How Do Self-Driving Cars “See” in Snow?

To navigate safely, autonomous cars first have to “see” the world around them. Through an integrated system of camera, lidar, and radar sensors, self-driving vehicles are constantly scanning the environment to make informed decisions. But what happens when autonomous sensors are obstructed by snow?

While rain and fog are also challenging weather conditions for self-driving vehicles, the random pattern of snowfall, properties of each flake, and the various distance between flakes, makes snow particularly difficult to maneuver in. If sticky, cold, chaotic snow gets between the sensors and an obstacle, the car’s ability to react appropriately can be greatly compromised.

According to the U.S. Federal Highway Administration, nearly 70% of the U.S. population lives in snowy regions. While California has ideal weather for autonomous vehicles, the reality is the complications of driving in snow have to be overcome before self-driving cars can be relevant to the majority of Americans.

A snowflake generated with 3D texture in Ansys Speos to analyze its optical properties.]

A snowflake generated with 3D texture in Ansys Speos to analyze its optical properties.

Why is Snow so Difficult for Autonomous Sensors?

Snow can cause a confidence slip in the perception algorithm as it tries to process the information from the sensor’s signal. The result is a failure to detect approaching objects, or to falsely detect objects that aren’t actually there.

Challenges for autonomous sensors in the snow include:

  • The lack of contrast between snow and other objects causes objects to go undetected
  • Snow scattering can cause object location, distance, or angle to be wrongly identified
  • Input from multiple sensors must agree on what they “see,” but snow presents different issues for each sensor type, which jeopardizes consensus
Scattered LiDAR points with high power accumulate near the sensor due to snow

Scattered lidar points with high power accumulate near the sensor due to scattering of snowflakes

Snow decreases the detection of the side car due to the decrease in contrast.

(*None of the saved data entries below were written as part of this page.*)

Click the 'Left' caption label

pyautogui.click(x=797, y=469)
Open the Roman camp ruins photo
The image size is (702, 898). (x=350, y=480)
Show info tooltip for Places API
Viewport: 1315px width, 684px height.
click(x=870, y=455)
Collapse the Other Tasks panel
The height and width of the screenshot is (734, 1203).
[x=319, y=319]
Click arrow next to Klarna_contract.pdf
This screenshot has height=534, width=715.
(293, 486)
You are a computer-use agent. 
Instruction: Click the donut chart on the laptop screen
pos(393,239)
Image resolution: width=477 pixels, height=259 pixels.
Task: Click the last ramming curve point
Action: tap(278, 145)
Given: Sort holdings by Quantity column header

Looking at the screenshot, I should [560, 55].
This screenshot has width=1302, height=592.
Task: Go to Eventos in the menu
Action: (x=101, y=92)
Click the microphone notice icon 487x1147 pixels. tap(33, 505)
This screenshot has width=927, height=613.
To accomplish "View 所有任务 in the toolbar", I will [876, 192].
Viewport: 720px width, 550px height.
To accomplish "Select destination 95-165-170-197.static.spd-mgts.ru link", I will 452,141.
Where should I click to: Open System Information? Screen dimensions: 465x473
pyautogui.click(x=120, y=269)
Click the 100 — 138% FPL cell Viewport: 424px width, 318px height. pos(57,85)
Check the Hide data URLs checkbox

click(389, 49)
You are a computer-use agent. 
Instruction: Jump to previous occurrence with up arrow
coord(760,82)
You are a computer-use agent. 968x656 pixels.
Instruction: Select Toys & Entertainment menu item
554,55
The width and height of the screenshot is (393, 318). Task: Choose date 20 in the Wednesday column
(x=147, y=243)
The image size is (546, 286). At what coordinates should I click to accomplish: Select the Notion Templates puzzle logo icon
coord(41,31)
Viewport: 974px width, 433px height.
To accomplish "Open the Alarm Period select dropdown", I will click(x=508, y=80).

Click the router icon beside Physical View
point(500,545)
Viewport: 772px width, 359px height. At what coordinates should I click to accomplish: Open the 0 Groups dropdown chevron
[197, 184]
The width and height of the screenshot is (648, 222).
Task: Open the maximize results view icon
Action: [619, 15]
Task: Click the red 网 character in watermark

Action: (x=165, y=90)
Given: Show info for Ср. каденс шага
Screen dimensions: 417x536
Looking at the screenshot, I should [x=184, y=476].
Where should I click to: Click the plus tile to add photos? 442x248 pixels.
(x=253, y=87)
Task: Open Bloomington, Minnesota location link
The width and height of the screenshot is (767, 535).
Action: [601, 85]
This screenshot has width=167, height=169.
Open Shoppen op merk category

What Happens to Sensor Accuracy in Snow?

Different sensors have different shortfalls against snow:

Camera: Decreased visibility and contrast

Lidar: Signal scattering, absorption and attenuation, low-quality data for the perception algorithm and spurious results

Radar: Can detect objects, but cannot classify them correctly

Weatherproofing the Self-Driving Car: How Engineers Can Test New Solutions

To build autonomous vehicles that can handle the unpredictability of snow, engineers have to test their designs against countless driving scenarios. For testing, they have a few options:

Weather laboratories: These climate-controlled facilities provide repeatable weather data, but do not account for weather intensification by other vehicles and dynamic conditions on the road.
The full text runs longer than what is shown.